The anti-inflammatory mechanisms induced by BRP, that we have shown, could be due to the complex chemical profile of this product [12, 15] which includes isoflavones, known for their anti-inflammatory, antimicrobial and antioxidant effects [14, 17, 66–68]. At least 20 different compounds could be identified in BRP (Fig 1), of which vestitol and neovestitol were the major components. In this way, future studies should isolate BRP compounds, as performed by Inui et al. (2014) [69] and Bueno-Silva et al. (2013a,b) [14, 17], in order to determinate which fraction or compound(s) is responsible for the BRP modulatory effect. This chemical diversity confirmed the value of BRP in drug discovery, turning BRP into an important food-source of new compounds with therapeutic properties as a nutraceutical that could be used by the food and pharmaceutical industries.

In addition, our data on gene expression revealed new possible biological uses of red propolis. BRP negatively regulated the expression of numerous genes involved in the development of several types of cancer such as: fos [34], elk1 [32], Pik3ca [49], Prkca [51]. On the other hand, the cells were protected from apoptosis by up regulation of naip1, encoding the anti-apoptotic protein Naip1, which inhibits caspases 3, 7 and 9 [44].
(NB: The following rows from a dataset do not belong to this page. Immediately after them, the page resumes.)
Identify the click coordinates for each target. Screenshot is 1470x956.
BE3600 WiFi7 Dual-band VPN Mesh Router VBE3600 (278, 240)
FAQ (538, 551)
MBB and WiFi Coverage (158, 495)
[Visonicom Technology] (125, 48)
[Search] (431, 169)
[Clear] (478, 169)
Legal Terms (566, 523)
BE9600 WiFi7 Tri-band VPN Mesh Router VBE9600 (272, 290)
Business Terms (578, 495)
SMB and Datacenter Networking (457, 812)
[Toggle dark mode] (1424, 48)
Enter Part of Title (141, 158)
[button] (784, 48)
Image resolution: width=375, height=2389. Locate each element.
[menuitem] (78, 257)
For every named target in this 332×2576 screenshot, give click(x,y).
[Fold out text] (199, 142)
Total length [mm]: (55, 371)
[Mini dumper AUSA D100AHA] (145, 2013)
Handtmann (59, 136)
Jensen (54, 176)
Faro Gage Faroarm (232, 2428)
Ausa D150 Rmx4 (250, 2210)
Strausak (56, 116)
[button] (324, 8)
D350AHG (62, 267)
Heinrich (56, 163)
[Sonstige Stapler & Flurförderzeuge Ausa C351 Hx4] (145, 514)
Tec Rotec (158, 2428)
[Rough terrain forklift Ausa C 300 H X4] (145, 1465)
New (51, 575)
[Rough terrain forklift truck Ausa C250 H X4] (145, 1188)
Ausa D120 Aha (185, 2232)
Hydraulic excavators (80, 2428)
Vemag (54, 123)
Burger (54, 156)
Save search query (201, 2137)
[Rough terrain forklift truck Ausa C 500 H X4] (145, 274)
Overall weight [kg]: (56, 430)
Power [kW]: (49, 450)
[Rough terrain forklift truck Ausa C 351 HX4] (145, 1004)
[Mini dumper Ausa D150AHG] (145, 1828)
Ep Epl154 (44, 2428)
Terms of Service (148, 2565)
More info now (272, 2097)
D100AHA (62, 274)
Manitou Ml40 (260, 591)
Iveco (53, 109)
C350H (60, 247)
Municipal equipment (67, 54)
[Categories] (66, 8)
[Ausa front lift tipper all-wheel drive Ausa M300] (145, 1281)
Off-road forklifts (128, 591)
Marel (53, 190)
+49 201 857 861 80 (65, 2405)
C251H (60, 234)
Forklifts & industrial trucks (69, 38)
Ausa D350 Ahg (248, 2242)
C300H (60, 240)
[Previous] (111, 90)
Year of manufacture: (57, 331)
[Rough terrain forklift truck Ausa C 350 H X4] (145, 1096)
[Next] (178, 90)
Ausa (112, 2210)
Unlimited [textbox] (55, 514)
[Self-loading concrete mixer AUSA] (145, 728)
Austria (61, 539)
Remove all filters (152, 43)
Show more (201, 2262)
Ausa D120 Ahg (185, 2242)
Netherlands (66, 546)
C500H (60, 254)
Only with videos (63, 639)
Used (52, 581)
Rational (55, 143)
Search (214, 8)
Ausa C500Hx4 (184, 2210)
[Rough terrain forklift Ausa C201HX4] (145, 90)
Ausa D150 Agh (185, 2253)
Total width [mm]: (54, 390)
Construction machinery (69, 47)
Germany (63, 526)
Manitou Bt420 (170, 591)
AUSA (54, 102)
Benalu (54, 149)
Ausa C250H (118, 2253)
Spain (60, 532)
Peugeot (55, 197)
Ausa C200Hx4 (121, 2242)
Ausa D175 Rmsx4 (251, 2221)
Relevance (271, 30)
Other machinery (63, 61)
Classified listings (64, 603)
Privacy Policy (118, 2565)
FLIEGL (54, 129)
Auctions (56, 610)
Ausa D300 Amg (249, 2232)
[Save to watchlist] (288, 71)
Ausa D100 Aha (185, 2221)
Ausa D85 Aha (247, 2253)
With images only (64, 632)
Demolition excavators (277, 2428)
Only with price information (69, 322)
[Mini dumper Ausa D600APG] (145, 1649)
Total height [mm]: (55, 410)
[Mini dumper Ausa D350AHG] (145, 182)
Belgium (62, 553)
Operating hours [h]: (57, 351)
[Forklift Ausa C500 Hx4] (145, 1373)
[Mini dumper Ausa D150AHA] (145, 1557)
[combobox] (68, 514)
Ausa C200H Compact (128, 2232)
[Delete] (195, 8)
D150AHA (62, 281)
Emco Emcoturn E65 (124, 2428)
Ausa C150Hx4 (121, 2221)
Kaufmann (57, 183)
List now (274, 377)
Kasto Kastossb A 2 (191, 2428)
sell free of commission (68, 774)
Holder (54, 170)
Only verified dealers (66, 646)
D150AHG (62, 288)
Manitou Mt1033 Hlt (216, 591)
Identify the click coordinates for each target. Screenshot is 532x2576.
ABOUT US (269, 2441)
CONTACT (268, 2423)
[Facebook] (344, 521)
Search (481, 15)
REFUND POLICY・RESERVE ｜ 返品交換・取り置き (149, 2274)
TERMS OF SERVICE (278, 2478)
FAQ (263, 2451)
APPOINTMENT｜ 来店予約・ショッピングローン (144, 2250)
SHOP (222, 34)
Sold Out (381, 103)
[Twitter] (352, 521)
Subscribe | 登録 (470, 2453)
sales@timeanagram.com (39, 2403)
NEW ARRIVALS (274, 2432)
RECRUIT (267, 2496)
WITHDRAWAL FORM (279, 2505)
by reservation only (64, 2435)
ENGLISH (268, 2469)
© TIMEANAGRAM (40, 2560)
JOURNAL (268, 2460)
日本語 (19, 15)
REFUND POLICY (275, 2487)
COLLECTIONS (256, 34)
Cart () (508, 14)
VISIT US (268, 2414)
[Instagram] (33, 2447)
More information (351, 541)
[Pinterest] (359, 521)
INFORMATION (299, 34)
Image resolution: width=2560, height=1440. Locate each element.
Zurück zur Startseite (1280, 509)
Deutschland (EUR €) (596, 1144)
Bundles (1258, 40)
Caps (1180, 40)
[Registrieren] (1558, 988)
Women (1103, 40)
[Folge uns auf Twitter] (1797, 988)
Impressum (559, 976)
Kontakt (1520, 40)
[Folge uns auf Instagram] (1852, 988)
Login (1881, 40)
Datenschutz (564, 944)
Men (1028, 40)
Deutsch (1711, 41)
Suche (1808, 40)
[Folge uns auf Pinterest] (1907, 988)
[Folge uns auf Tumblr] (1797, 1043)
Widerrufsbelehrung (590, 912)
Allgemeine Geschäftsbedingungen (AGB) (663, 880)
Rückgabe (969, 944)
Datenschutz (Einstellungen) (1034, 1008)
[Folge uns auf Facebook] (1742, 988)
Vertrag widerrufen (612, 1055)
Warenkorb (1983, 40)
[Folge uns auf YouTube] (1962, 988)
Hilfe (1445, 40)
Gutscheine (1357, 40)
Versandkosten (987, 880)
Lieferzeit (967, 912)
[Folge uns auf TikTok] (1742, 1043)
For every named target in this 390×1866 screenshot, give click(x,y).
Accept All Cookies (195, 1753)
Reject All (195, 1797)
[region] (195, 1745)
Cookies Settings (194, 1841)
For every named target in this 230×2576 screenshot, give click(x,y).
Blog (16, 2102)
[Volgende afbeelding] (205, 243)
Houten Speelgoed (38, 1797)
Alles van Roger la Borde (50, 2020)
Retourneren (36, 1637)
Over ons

The classification of macrophages polarization as M1/M2 is limited, and as shown here macrophages can adopt multiple phenotypes according to the stimulus in the environment. The present data indicated that BRP alters the signaling promoted by LPS in monocyte-derived macrophages, inducing a lower production of proinflammatory mediators, such as IL-1 and IL-12 but not of TNF-α, by interfering with the TLR response and leading to inhibition of NF-κB, MAPK and PI3K signaling pathways. The effect of BRP on macrophages activation suggests its potential as food-source of new compounds with pharmacological properties and its use in the control of pathological inflammation.